Nel secondo romanzo che vede protagonista l’ispettore Gerri Esposito si scava parecchio, in senso fisico ma soprattutto in senso metaforico; e se già ne I Figli sono Pezzi di Cuore il percorso umano del nostro eroe si approfondisce di pari passo con il caso da risolvere, in Angelo che sei il mio Custode (sempre edito da E/o) Giorgia Lepore preme ancora di più sull’acceleratore, tanto che più volte l’indagine psicologica ruba la scena a quella poliziesca.
Lungi dall’essere un limite, questa esplorazione dei cunicoli mentali dell’ispettore Esposito (e non solo i suoi), che si va a intrecciare all’investigazione che segue il ritrovamento del cadavere di un bambino, è anzi il punto di forza della narrazione, tanto più che, a un passo dalla conclusione, la suspence non si gioca tanto sulla risoluzione del caso, quanto piuttosto sulla tenuta emotiva e psicologica del protagonista, che solo se supererà le rivelazioni capitategli tra capo e collo riuscirà a chiudere l’indagine.
Rispetto a I Figli sono Pezzi di Cuore, Angelo che sei il mio Custode ha anche un altro punto di forza: l’essere una storia più d’insieme, più larga (oltre che più profonda), meno incentrata sul protagonista e attenta alle sfaccettature dei comprimari; e allora anche il sempre stabile Marinetti mostra degli (umanissimi) sbandamenti, il Monsignore (che si conferma il mio personaggio preferito) assume un carattere sempre più villain, e i nuovi ingressi portano domande (Giovanna), tamponano ferite non solo emotive (Sara) e si profilano come aiutanti ambigue ma positive (la Mammana, spettacolare, che meriterebbe un romanzo a sé).

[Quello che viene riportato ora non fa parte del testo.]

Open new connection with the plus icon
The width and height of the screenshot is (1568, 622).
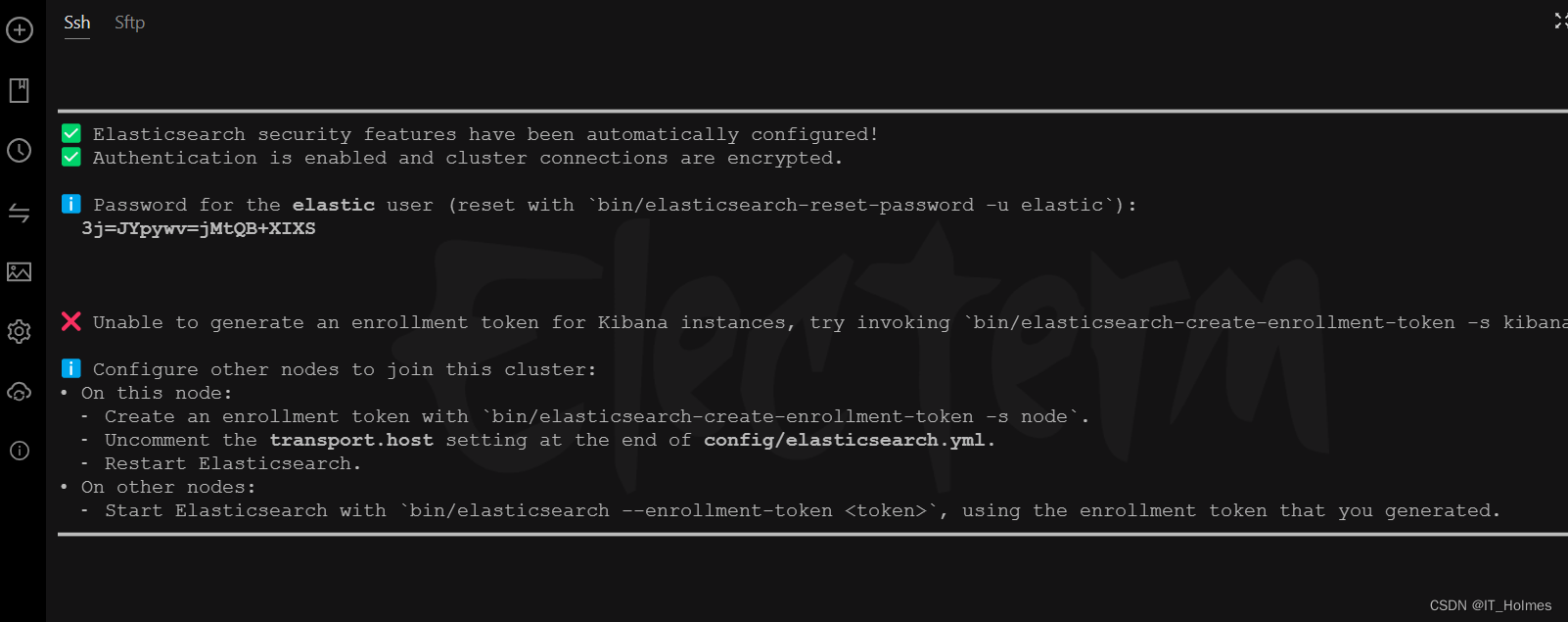tap(20, 30)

E il tratto distintivo di Giorgia Lepore si conferma proprio nella capacità di creare personaggi che muovono la storia, che la costruiscono e la rendono solida, che si interfacciano con il loro ambiente (sociale e geografico) e lo creano, in maniera umana e credibile.
E che ti fanno venir voglia (e piacere) di ritrovarli.